▸ **Source extract**
Start

Comparison of IncrementalPCA vs PCA explained_variance_ and explained_variance_ratio. I am still skeptical of the explained_variance_ratio_ - not sure if I should track the overall sum as is currently happening, or only track the sum through [:n_components] ...

You lose information due to cutting components at each partial_fit, but just like the other plots, the closer your batch_size gets to n_samples and the more components are kept, the closer the estimate gets to the PCA result.

If this seems reasonable, I will work on adding whitening (as well as inverse transform unwhitening) and some tests for these extras (probably just comparing to PCA result to make sure they are close)

End

▸ **Required task 1**
In the IncrementalPCA comparison text, what two things bring the estimate closer to the PCA result?
▸ **Required task 2**
Lay out the rows as a JSON list of strings, one string per line, with blank lines left out. Start at the line containing "Viewport: 622px width, 907px" and continue through the end of the rows.

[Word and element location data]
Start

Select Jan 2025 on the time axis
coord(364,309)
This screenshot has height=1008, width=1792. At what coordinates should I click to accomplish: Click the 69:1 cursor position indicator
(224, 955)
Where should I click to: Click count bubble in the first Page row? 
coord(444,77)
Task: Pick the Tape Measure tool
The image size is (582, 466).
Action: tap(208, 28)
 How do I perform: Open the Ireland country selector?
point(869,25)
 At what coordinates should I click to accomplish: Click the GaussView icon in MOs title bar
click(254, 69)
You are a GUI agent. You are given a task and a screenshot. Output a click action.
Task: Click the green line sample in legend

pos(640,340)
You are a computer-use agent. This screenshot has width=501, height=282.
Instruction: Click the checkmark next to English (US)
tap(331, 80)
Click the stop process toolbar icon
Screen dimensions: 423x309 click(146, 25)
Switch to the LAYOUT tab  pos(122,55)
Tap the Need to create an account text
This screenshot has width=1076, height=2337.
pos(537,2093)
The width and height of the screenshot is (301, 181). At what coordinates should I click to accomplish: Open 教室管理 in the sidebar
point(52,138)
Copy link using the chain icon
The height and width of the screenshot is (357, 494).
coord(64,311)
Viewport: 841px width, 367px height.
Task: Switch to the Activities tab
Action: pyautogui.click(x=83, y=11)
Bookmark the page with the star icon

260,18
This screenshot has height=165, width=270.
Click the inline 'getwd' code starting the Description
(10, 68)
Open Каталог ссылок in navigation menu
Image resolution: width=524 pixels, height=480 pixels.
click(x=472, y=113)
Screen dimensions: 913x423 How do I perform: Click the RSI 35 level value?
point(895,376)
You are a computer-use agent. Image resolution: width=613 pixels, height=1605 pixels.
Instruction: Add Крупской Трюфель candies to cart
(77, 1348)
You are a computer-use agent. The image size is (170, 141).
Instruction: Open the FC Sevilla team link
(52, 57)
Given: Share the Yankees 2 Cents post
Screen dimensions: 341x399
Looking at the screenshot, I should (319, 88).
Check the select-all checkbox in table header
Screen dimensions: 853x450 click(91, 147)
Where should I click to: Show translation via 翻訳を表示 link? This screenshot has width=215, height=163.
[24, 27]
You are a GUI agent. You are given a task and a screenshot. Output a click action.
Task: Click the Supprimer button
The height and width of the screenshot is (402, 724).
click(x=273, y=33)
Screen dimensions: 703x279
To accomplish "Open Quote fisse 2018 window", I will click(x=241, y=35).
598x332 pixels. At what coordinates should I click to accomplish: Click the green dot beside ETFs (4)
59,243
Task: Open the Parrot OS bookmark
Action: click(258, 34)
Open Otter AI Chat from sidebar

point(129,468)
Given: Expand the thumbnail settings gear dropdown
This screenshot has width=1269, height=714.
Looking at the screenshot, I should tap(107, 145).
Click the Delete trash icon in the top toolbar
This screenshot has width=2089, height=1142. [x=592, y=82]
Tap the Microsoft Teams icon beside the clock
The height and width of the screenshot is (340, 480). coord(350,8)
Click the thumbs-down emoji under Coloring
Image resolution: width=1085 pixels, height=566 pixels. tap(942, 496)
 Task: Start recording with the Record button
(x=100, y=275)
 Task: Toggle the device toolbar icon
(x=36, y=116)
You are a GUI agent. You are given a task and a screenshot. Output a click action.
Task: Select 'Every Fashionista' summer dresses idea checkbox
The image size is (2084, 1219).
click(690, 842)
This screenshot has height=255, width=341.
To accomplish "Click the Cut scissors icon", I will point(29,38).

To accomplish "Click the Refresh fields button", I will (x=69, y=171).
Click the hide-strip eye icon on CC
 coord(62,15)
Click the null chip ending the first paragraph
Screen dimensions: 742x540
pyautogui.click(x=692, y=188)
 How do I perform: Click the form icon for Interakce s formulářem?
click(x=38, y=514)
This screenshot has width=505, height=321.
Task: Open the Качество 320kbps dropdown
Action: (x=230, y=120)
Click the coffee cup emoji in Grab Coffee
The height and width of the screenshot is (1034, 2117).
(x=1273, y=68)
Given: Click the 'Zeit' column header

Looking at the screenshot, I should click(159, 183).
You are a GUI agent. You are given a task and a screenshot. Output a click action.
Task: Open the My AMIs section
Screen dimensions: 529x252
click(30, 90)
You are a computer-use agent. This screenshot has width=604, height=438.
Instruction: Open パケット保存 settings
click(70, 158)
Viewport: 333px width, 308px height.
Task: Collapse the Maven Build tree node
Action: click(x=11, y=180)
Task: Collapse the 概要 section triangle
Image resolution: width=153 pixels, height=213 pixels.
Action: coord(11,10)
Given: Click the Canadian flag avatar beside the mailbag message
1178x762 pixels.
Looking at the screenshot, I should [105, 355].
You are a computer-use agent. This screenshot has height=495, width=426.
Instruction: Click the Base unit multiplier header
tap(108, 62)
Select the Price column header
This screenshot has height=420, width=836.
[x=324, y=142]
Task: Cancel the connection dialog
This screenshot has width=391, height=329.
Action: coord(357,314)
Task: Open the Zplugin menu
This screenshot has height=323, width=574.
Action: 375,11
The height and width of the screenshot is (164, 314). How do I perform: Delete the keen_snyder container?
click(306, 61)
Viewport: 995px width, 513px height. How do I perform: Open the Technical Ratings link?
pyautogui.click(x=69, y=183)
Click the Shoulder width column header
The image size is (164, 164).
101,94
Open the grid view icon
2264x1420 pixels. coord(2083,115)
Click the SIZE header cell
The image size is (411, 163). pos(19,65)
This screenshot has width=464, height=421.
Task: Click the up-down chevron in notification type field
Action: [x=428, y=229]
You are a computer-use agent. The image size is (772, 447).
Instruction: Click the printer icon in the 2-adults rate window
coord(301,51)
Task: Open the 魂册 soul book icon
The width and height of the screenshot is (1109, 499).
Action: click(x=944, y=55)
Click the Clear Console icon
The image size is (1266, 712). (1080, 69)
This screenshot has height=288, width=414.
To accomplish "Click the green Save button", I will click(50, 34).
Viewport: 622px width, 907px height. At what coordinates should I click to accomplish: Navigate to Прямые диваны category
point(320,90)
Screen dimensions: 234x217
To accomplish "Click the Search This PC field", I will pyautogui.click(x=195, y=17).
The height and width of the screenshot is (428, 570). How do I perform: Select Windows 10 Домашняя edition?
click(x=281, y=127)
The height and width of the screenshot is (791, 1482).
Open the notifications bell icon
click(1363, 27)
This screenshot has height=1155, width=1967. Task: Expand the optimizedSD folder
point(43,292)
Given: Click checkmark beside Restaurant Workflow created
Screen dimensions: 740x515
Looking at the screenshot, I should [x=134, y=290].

End

▸ **Solution 1**
The batch_size getting closer to n_samples and more components being kept.

▸ **Solution 2**
[
  "Viewport: 622px width, 907px height. At what coordinates should I click to accomplish: Navigate to Прямые диваны category",
  "point(320,90)",
  "Screen dimensions: 234x217",
  "To accomplish \"Click the Search This PC field\", I will pyautogui.click(x=195, y=17).",
  "The height and width of the screenshot is (428, 570). How do I perform: Select Windows 10 Домашняя edition?",
  "click(x=281, y=127)",
  "The height and width of the screenshot is (791, 1482).",
  "Open the notifications bell icon",
  "click(1363, 27)",
  "This screenshot has height=1155, width=1967. Task: Expand the optimizedSD folder",
  "point(43,292)",
  "Given: Click checkmark beside Restaurant Workflow created",
  "Screen dimensions: 740x515",
  "Looking at the screenshot, I should [x=134, y=290]."
]